Items listed in a dataset:
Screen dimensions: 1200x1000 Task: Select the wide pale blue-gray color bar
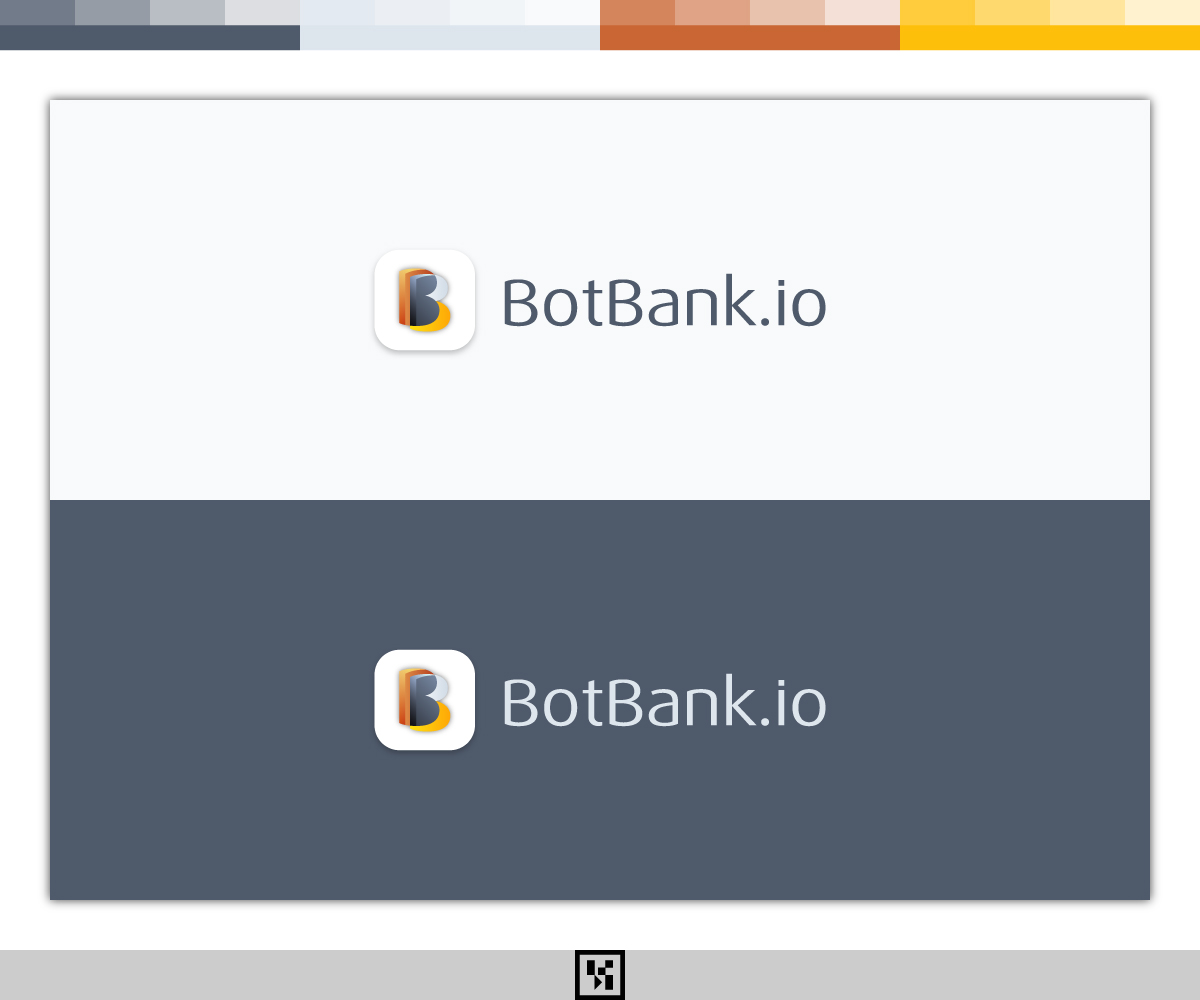click(x=450, y=38)
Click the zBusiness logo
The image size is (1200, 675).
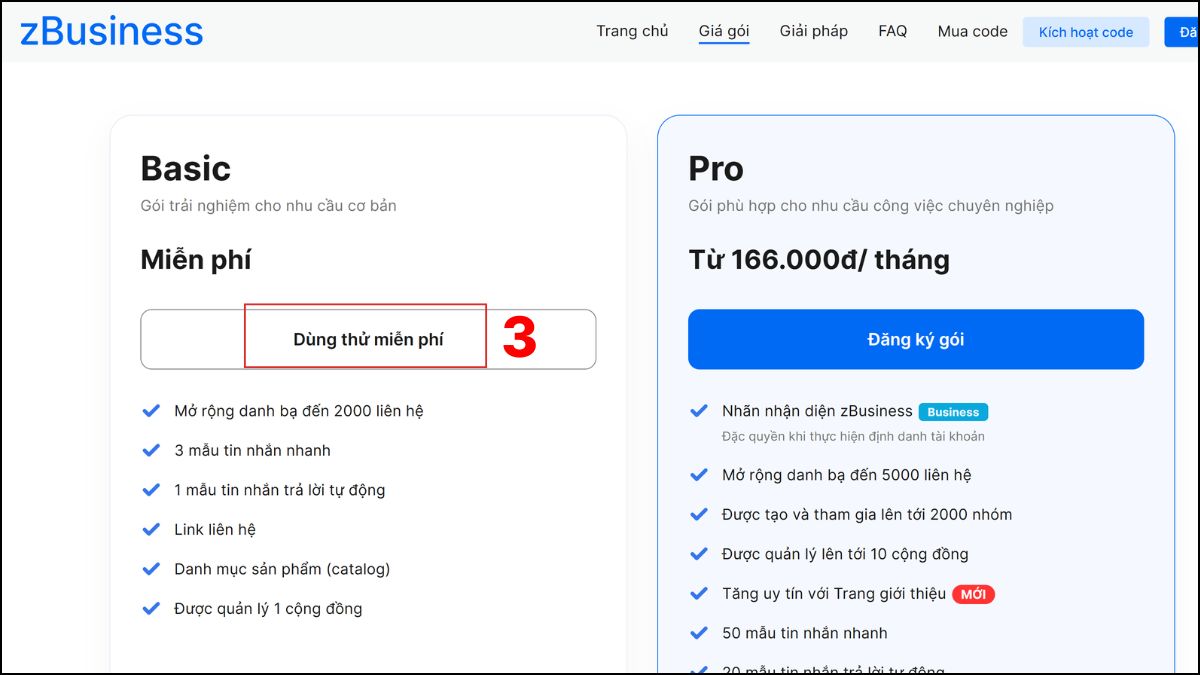tap(110, 31)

REQUIRED WORK = Please swap "Screen dimensions" for "Display size" throughout the records above and write them out again with nothing else changed. Leave the pictures out of your answer.

EXPECTED OUTPUT =
Display size: 1200x1000 Task: Select the wide pale blue-gray color bar
click(x=450, y=38)
Click the zBusiness logo
The image size is (1200, 675).
tap(110, 31)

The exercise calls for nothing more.